◆ **Provided records**:
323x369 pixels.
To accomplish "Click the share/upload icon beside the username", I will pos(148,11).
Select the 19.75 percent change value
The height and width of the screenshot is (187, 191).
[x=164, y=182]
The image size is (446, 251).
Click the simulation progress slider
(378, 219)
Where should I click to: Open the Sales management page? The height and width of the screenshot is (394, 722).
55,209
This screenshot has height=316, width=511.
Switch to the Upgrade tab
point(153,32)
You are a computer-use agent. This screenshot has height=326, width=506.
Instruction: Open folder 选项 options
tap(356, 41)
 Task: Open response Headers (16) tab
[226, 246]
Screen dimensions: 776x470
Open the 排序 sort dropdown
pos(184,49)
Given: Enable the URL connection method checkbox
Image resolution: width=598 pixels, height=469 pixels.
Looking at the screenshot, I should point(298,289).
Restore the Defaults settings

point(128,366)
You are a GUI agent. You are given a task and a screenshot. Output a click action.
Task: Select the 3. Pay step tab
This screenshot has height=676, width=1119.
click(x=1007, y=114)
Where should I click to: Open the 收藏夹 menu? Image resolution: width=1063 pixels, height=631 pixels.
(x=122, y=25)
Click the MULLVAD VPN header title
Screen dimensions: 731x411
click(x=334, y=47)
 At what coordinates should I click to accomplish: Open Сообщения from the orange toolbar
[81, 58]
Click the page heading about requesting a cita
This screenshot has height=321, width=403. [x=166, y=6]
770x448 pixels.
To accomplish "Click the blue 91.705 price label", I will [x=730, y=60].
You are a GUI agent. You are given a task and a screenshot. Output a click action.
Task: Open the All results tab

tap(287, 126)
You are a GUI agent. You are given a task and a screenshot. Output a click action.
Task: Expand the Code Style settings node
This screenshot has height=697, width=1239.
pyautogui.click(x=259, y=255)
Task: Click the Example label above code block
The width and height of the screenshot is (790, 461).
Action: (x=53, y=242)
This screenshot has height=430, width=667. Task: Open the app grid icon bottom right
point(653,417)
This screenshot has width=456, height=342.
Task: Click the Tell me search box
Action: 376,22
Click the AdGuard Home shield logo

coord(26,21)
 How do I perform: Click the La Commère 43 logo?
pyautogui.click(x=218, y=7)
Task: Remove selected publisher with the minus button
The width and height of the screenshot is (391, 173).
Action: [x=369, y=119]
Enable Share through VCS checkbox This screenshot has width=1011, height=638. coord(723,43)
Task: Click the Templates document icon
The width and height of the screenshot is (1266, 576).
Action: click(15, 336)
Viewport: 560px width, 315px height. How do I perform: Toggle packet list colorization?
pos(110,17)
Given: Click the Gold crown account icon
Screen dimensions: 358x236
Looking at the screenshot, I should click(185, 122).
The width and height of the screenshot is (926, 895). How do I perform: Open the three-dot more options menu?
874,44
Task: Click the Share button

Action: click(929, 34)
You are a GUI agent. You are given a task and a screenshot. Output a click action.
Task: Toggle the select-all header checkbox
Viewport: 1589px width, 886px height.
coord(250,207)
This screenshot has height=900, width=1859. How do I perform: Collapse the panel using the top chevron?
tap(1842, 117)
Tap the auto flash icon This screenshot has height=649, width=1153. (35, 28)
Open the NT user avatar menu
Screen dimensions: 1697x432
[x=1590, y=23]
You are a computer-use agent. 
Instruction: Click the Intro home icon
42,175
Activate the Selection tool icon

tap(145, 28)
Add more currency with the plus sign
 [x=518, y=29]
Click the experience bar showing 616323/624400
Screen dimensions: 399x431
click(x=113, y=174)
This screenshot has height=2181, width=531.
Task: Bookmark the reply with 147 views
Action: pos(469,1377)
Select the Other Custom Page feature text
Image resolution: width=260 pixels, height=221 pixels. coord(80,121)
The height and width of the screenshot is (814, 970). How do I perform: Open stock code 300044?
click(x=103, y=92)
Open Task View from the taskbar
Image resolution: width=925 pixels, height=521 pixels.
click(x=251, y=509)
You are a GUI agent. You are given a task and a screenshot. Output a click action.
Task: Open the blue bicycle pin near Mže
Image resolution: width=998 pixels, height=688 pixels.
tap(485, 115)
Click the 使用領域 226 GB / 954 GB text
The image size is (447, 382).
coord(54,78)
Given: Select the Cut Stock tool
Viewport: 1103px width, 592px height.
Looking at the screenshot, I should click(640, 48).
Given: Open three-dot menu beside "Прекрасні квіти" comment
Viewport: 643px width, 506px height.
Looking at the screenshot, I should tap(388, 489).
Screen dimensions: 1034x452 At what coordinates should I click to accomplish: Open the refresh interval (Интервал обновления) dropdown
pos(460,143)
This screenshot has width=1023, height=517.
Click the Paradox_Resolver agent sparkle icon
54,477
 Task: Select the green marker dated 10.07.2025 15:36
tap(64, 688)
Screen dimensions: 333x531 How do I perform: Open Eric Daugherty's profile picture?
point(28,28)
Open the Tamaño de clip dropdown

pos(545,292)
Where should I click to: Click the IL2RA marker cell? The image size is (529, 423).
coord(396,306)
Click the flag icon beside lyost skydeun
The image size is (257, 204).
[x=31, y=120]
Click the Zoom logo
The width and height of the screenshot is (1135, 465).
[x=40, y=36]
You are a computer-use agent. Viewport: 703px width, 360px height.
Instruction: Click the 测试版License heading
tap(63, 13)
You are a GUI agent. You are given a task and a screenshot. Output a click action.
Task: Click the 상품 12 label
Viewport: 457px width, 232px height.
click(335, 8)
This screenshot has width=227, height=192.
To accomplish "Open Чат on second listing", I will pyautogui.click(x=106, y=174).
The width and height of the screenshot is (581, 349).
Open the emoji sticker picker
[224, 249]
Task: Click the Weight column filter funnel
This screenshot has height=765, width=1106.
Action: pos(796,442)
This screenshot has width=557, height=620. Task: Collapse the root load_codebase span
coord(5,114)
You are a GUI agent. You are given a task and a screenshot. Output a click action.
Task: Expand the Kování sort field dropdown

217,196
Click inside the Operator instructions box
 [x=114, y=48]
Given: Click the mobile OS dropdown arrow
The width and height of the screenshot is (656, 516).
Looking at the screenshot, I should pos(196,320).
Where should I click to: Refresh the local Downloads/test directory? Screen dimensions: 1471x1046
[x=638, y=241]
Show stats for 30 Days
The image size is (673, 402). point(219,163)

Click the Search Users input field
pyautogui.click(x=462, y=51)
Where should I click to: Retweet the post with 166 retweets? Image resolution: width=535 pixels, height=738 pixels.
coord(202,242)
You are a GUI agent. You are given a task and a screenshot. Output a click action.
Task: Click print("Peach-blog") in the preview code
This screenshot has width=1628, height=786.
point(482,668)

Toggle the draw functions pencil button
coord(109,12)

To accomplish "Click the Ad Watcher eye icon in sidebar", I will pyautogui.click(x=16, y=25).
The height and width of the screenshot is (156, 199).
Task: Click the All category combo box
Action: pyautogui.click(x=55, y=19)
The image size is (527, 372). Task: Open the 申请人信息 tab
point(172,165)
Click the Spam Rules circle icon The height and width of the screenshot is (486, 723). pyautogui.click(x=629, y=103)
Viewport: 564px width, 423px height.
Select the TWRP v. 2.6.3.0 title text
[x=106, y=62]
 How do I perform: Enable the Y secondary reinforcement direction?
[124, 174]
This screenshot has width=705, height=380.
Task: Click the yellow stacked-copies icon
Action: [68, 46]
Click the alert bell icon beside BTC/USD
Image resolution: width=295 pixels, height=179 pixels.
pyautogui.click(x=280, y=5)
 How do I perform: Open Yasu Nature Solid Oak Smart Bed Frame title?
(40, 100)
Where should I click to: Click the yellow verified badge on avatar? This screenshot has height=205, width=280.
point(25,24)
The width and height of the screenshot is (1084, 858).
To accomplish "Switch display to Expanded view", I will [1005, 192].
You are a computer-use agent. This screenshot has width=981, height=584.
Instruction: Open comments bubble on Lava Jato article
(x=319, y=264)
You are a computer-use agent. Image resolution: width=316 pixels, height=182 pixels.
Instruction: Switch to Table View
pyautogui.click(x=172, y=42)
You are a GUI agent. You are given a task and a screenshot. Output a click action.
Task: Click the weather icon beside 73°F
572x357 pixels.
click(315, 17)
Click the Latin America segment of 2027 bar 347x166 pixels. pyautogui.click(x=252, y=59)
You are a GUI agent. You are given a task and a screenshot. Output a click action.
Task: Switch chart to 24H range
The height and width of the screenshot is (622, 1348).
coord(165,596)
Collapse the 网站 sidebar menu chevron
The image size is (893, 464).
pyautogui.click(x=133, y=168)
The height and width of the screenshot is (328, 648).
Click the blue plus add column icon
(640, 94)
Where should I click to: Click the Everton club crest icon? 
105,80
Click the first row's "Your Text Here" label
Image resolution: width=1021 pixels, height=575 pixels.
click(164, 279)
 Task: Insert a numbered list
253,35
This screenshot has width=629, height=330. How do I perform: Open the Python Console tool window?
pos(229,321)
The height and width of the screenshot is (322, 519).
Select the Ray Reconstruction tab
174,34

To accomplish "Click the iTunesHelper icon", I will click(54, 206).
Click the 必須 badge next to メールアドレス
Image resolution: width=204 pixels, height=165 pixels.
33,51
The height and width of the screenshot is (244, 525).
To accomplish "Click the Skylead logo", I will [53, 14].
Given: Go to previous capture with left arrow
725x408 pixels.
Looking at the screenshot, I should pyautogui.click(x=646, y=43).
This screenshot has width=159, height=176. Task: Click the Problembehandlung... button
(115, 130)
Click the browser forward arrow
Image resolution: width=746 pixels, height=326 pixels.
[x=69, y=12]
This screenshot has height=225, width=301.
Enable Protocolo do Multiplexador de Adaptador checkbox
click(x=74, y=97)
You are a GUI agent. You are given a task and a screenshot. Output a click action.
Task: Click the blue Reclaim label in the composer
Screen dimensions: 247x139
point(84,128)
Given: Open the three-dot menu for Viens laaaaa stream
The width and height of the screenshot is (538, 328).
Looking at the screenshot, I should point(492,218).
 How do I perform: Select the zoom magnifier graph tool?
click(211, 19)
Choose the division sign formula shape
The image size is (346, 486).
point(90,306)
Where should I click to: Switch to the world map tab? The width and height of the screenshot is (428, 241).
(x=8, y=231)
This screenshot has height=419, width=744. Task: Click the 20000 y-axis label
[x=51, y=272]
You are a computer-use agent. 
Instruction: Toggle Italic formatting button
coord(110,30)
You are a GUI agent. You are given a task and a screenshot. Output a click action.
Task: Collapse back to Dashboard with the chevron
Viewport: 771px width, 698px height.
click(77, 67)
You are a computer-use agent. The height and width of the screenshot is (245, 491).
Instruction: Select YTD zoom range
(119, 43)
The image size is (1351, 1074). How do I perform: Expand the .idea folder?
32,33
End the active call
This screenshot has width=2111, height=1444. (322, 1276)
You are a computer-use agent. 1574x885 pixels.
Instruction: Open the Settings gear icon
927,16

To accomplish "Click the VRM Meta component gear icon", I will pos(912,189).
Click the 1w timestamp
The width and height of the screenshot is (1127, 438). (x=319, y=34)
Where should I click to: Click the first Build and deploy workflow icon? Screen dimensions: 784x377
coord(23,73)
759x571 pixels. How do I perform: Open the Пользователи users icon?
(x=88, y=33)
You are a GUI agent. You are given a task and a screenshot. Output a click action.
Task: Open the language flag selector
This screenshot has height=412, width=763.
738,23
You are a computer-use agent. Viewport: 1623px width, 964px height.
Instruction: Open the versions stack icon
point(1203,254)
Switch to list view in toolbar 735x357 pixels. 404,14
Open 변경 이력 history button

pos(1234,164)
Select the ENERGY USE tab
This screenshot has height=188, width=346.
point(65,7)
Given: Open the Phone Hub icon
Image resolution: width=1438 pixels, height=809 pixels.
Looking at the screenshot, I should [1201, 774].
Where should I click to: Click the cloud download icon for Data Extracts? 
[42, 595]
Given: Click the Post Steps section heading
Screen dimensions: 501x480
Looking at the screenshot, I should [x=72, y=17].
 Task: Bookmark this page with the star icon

◆ **Request**: Copy the listing above from its first line through the line containing "pos(184,49)", both included, reproducing each line verbatim.

◆ **Worked solution**:
323x369 pixels.
To accomplish "Click the share/upload icon beside the username", I will pos(148,11).
Select the 19.75 percent change value
The height and width of the screenshot is (187, 191).
[x=164, y=182]
The image size is (446, 251).
Click the simulation progress slider
(378, 219)
Where should I click to: Open the Sales management page? The height and width of the screenshot is (394, 722).
55,209
This screenshot has height=316, width=511.
Switch to the Upgrade tab
point(153,32)
You are a computer-use agent. This screenshot has height=326, width=506.
Instruction: Open folder 选项 options
tap(356, 41)
 Task: Open response Headers (16) tab
[226, 246]
Screen dimensions: 776x470
Open the 排序 sort dropdown
pos(184,49)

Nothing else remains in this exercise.